The reproducibility of quantifying arterial wall NaF uptake is reported in a manuscript submitted elsewhere. By repeat determination of aortic uptake performed in 25 randomly selected scans after several months and without knowledge of prior results, one observer (RP) found in the three segments of the aorta a variation in SUV values of maximally 6 percent.
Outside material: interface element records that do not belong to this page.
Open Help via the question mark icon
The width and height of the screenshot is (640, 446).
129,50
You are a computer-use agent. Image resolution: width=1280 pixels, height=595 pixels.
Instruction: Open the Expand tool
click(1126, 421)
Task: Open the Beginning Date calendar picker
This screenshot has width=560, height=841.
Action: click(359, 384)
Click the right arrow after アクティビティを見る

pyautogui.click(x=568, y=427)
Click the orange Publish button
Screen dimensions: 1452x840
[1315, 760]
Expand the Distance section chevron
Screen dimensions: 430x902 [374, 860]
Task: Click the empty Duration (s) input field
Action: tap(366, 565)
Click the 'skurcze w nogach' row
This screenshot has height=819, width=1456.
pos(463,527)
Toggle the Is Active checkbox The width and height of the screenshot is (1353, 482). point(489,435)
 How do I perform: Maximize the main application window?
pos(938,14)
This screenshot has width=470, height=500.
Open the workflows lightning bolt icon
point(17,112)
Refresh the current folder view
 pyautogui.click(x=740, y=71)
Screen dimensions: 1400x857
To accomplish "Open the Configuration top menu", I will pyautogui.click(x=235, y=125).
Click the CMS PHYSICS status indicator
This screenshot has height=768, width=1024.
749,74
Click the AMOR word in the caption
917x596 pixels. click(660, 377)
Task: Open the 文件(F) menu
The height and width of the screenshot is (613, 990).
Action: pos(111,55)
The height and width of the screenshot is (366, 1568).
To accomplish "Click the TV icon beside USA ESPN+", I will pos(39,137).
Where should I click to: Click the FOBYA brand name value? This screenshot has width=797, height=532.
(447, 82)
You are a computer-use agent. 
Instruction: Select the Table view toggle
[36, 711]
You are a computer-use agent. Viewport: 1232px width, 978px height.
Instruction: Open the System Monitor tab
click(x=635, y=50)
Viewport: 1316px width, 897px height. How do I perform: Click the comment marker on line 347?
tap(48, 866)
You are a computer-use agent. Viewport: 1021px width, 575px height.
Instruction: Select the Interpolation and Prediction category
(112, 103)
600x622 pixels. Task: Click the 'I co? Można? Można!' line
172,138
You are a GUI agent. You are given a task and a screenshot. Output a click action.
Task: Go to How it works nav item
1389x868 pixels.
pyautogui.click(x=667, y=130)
Descriptive statistics were expressed as frequency (percentage), mean ± standard deviation or median (minimum-maximum). Mann-Whitney U and Fisher’s exact test were used to compare demographic, laboratory, and PET/CT variables between healthy and angina groups. Intragroup comparisons over time were performed with Wilcoxon matched pairs signed rank sum test, and change over time was shown as the mean of estimated differences. Aside from the comparison of control and angina groups and in order to compare NaF uptake in different major arteries within groups, Friedman’s test was used, in which the Wilcoxon matched pairs signed rank sum test was performed post hoc. Finally, the non-parametric Spearman’s correlation test was used to examine for correlation between PET/CT variables and age, then Fisher’s r-to-z transformation method was applied to compare them . NaF uptake was plotted against age in a scatter plot, supplemented by fitted lines from linear regression for each group of subjects. A p-value of less than 0.05 was considered statistically significant. All statistical analyses were performed using SPSS 19.0 (SPSS Inc., Chicago, IL, USA).